◆ **Description of the task**:
In the material below, find each line that contains the word "Collapse" and copy it.
*** Block opens ***
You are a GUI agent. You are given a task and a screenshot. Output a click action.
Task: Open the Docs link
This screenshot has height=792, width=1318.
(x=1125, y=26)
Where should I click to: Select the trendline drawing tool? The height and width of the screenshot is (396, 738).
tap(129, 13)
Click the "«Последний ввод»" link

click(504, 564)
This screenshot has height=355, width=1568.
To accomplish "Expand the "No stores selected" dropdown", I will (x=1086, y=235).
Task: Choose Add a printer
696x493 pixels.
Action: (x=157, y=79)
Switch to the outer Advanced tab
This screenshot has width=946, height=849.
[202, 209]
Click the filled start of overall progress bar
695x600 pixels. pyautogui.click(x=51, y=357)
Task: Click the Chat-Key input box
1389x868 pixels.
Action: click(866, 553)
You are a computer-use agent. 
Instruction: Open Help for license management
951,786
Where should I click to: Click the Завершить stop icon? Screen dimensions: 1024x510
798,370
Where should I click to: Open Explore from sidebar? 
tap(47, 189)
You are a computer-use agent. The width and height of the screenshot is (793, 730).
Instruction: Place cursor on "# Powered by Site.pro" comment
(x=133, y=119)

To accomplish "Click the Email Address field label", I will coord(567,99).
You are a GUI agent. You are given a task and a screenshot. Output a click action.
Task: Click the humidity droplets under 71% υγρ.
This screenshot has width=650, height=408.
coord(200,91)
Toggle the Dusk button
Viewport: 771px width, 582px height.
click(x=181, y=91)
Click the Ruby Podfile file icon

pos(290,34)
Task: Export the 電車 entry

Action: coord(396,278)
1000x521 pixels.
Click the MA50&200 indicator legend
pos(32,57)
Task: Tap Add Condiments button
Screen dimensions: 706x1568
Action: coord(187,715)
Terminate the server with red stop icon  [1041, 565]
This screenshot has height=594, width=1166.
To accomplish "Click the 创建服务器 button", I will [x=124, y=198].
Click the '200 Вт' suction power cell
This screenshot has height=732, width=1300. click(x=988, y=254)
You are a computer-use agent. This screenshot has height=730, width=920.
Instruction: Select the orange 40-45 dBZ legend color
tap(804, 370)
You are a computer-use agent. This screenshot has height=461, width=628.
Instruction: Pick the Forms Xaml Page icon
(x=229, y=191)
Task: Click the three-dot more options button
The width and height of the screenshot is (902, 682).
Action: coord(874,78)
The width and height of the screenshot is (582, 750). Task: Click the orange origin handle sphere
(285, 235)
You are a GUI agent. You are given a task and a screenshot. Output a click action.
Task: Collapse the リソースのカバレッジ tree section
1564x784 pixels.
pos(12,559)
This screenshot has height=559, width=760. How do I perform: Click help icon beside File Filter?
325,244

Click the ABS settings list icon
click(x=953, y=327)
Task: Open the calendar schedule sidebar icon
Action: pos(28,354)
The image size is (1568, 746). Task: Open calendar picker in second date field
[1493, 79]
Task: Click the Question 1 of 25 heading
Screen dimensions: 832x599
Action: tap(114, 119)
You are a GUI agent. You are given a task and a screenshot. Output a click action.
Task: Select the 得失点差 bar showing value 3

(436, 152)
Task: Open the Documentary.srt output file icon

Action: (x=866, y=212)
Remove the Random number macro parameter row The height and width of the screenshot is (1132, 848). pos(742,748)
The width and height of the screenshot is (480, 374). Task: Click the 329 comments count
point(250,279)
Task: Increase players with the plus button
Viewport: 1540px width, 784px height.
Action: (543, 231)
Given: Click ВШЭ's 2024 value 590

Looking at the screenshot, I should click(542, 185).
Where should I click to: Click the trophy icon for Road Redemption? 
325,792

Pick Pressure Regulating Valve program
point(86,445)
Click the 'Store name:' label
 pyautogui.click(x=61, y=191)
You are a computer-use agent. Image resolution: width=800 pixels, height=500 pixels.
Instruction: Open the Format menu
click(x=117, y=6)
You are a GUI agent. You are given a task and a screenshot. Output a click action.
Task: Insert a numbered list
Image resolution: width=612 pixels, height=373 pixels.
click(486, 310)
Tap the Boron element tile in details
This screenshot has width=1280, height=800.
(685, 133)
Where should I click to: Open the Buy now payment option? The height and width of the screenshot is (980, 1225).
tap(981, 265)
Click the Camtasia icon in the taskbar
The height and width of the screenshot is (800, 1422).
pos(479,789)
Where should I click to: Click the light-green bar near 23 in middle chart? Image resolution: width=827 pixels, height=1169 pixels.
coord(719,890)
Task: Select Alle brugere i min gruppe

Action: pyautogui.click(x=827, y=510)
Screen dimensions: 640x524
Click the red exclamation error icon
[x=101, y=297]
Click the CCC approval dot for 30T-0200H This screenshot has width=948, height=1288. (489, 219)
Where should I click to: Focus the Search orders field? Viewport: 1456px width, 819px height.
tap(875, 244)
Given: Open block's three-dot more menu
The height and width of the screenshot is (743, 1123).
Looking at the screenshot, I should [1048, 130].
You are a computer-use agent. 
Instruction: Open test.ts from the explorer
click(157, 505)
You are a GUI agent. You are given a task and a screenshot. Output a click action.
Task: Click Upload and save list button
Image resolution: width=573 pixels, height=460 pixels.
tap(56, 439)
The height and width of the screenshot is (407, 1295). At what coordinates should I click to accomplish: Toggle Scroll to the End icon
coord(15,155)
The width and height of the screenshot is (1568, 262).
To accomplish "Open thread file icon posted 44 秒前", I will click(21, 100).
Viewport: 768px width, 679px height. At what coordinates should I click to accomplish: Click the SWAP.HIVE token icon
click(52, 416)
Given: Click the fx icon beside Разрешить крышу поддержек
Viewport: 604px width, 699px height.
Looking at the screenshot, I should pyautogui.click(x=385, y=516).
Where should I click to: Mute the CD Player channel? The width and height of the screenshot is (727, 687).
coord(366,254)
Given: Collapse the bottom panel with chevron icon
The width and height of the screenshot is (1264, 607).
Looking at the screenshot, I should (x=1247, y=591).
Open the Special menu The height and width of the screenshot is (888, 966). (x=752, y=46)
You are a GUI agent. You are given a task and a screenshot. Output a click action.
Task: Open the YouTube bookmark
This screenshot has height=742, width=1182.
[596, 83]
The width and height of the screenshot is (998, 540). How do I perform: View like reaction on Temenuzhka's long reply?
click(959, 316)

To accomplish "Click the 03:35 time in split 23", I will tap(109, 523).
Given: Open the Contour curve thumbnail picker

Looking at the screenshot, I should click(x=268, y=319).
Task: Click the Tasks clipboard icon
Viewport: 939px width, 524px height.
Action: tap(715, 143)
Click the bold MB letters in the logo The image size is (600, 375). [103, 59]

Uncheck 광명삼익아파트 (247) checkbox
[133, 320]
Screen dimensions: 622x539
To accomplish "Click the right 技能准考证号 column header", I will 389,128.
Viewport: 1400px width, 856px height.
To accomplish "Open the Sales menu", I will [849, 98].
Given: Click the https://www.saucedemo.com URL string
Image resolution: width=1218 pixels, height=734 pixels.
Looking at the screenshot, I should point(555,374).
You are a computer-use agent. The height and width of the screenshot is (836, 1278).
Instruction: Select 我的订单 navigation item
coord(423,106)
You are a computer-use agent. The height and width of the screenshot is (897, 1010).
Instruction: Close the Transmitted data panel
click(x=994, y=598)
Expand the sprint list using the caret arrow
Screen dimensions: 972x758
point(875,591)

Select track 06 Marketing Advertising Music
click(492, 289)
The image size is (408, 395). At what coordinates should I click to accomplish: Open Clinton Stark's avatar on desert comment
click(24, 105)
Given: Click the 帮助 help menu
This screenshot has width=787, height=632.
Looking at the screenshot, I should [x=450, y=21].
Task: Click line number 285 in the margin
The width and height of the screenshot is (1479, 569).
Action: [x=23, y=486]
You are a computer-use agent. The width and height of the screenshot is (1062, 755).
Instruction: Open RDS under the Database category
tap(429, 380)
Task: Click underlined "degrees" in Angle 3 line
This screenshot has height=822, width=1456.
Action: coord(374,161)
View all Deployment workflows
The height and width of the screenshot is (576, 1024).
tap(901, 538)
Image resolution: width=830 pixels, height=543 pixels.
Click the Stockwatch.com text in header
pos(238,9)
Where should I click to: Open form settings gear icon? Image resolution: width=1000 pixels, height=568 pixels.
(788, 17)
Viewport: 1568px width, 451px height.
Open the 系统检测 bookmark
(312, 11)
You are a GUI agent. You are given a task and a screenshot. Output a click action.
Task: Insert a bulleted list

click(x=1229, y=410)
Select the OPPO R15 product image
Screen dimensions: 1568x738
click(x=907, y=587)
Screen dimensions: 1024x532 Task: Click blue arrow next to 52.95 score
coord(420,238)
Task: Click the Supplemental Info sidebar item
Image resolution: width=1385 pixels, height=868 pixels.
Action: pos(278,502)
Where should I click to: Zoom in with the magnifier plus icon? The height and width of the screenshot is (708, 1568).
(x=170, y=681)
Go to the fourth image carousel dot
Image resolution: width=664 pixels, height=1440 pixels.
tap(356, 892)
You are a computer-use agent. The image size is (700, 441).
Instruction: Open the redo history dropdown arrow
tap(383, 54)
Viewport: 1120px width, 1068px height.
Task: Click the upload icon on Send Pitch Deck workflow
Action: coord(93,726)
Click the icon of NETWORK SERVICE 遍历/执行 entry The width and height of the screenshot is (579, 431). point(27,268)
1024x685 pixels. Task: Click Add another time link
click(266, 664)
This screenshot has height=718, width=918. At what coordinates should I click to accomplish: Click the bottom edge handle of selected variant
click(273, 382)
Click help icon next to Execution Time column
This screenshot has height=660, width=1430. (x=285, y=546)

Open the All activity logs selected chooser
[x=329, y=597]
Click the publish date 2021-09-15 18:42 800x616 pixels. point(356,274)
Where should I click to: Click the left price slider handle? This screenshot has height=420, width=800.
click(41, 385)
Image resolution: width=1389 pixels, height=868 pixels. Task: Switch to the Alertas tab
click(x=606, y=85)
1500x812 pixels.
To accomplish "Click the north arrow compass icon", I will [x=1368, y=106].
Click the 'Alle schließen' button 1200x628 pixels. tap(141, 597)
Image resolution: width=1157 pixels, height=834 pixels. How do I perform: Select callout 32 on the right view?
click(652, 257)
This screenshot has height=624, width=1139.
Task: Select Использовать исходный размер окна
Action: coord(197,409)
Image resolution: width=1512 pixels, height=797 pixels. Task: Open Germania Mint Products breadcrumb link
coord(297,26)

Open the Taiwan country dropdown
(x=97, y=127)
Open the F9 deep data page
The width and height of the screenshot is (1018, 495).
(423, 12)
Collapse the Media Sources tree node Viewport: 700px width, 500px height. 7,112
*** Block closes ***
◆ **Task output**:
Task: Collapse the リソースのカバレッジ tree section
Given: Collapse the bottom panel with chevron icon
Collapse the Media Sources tree node Viewport: 700px width, 500px height. 7,112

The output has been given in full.